Wait, you've been together almost a year but haven't had sex yet? And you're worried about walking away from a relationship you've invested a lot in?

Please, PLEASE, run away from this creep as fast as you can.

helenahandbag · 05/10/2015 13:57

I'm not sure I could respect a man who formed his opinions based on the bile he read on 4chan.

jeee · 05/10/2015 13:58

So....

  1. 'Relationship' is only 10 months old
  2. You don't live with him
  3. You haven't even had sex yet
  4. You don't like the guy
  5. You don't think he's attractive

Why are you still in this car crash relationship?

hellsbellsmelons · 05/10/2015 13:59

A virgin at 35 and he watches porn to get himself off.
OMG, can you imagine what sex with him would be like?
Just nooooo.......
The more you write the more you know you need out of this.
Don't try to get back at him.
He really doesn't need any of it.
He's a cock, with all sorts of issues, including misogyny.
Leave him to fester all on his own.
That will be punishment enough.

CactusAnnie · 05/10/2015 14:02

This reply has been deleted

Message withdrawn at poster's request.

fearandloathinginambridge · 05/10/2015 14:03

This is unbelievable.

He's a sad bastard who needs you waaaaaay more than you need him.

How did he even get it together to get off his fat arse and entrap meet you

Orrla · 05/10/2015 14:12

I'm not sure I could respect a man who formed his opinions based on the bile he read on 4chan.

^ This!

peacefullake05 · 05/10/2015 14:13

I like him even if he's fat. He has a cute face and I don't even see body imperfections when I am taken with someone.

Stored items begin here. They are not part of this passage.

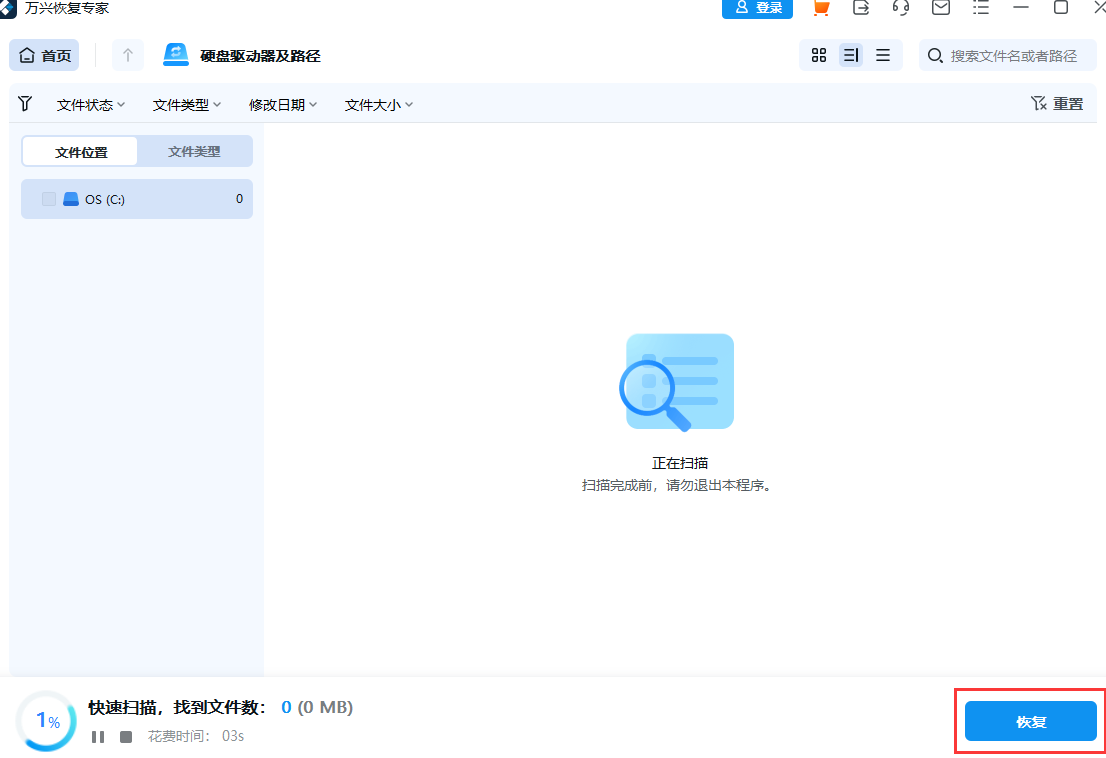Click the headset customer support icon
This screenshot has width=1106, height=758.
pyautogui.click(x=900, y=9)

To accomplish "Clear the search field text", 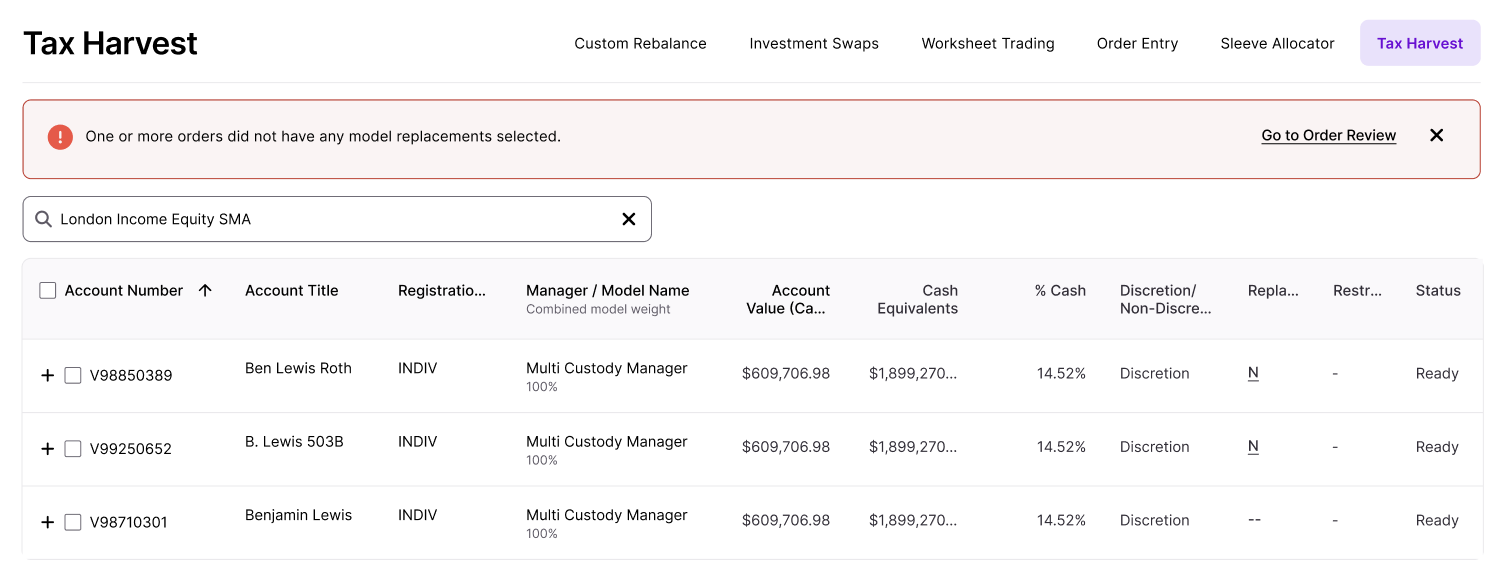I will click(x=628, y=219).
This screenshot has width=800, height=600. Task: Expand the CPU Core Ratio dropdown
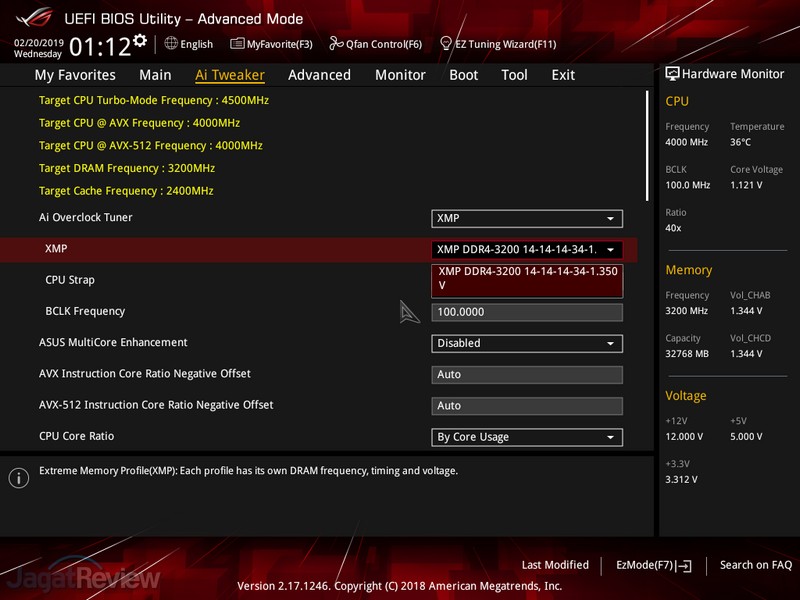(x=527, y=437)
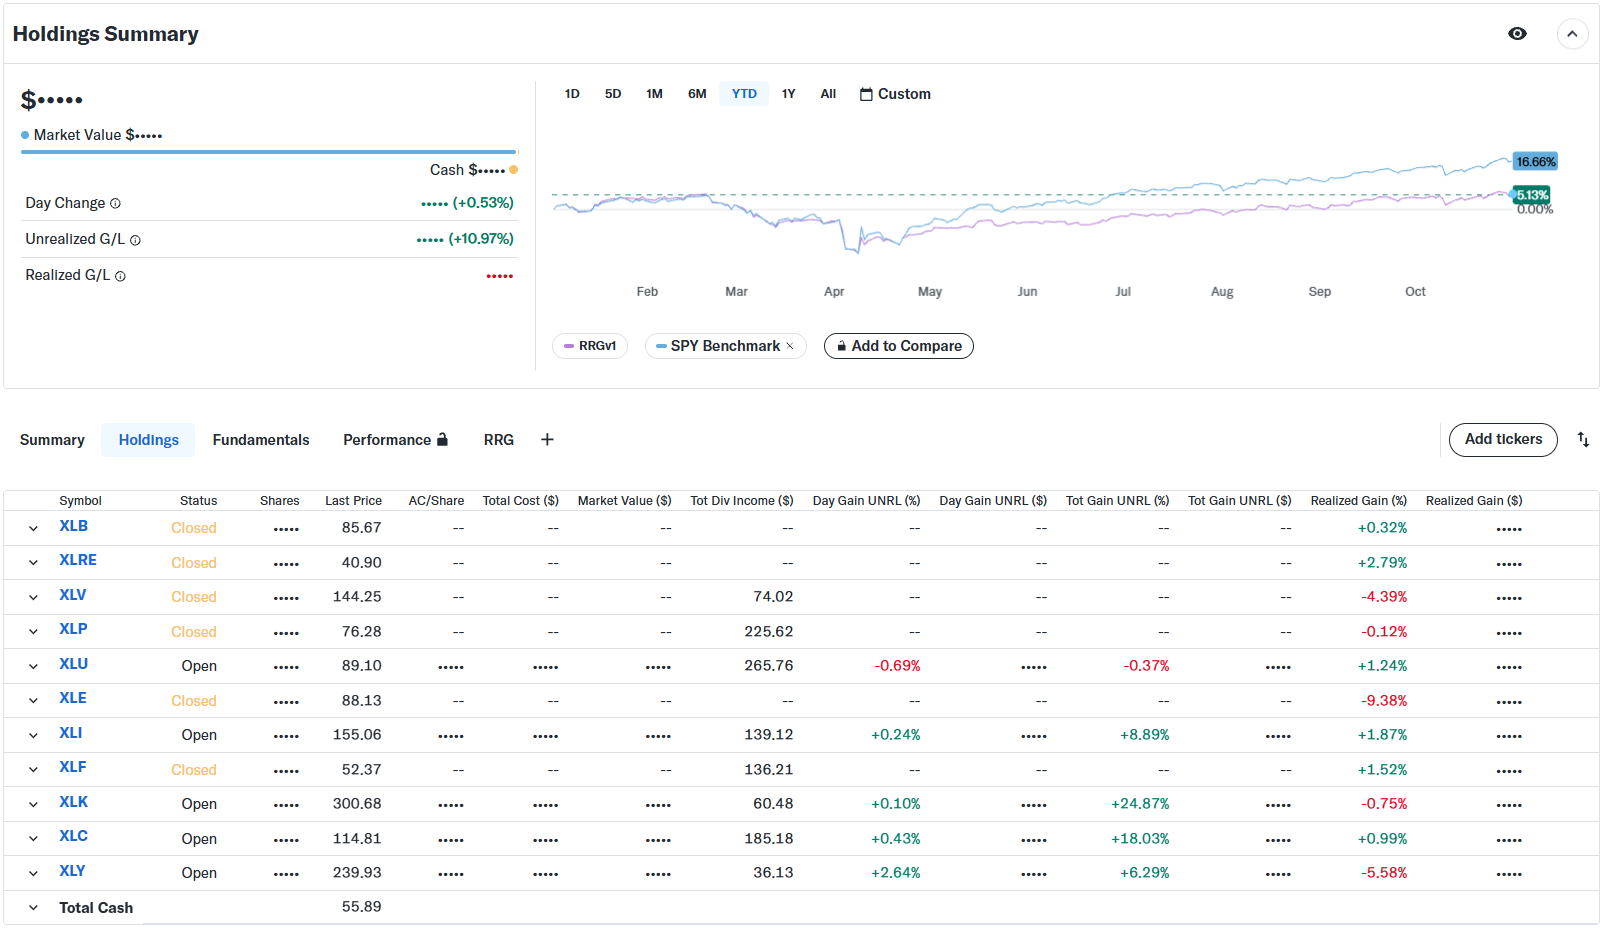Remove the SPY Benchmark comparison

[790, 347]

As I said before, he kind of misled me at the beginning. Hiding his views on virginity and weight. He knew I was fat and "used" from the start but chose to continue being involved with me.

He thinks he knows because he is a man. Women are just there to please men. Preferably young and virgins, with hot bodies. I bet that's how he views them

OP posts:
LaContessaDiPlump · 05/10/2015 14:17

You're not used FFS!! That's his horrible way of talking/thinking there, and you're repeating it.

You're probably right in your assessment but it does not matter. HE does not matter. Delete and ignore.

badtime · 05/10/2015 14:17

So why haven't you got rid of him? You know he has these appalling views. What is stopping you?

dangerrabbit · 05/10/2015 14:17

He's a cunt.

Whatever do you see in him that you think he's a nice person?

Dump him immediately, then get some therapy to work out why you are giving this twatbadger any headspace and help you get your self esteem out the toilet.

TarkaDarling · 05/10/2015 14:17

So OP, have you dumped him yet??

No time like the present.

summerwinterton · 05/10/2015 14:18

I can see no valid reason as to you even talk to him. You are not in a relationship. You are in some weird fucked up dynamic where he thinks it is ok to insult you and call women whores. I can't even compute why you ever started speaking to such a person. I can only think your own self esteem is trashed. Stop telling him overweight or older women can have healthy babies and start working out why you think this is all you deserve.

You are obsessing over him whilst neglecting the most important person here, and that is yourself.

OTheHugeManatee · 05/10/2015 14:22

Why haven't you dumped the guy yet? Confused

fearandloathinginambridge · 05/10/2015 14:22

He knew I was fat and "used" from the start but chose to continue being involved with me.

Of course he did, not because "he's nice deep down" but because he gets pleasure from using these things as a stick to beat you with. This is what an abusive relationship looks like.

fearandloathinginambridge · 05/10/2015 14:25

my last post reads wrong, it sounds like I am saying of course he knew you were "fat" and "used" ... I hope it is clear that is not what I meant.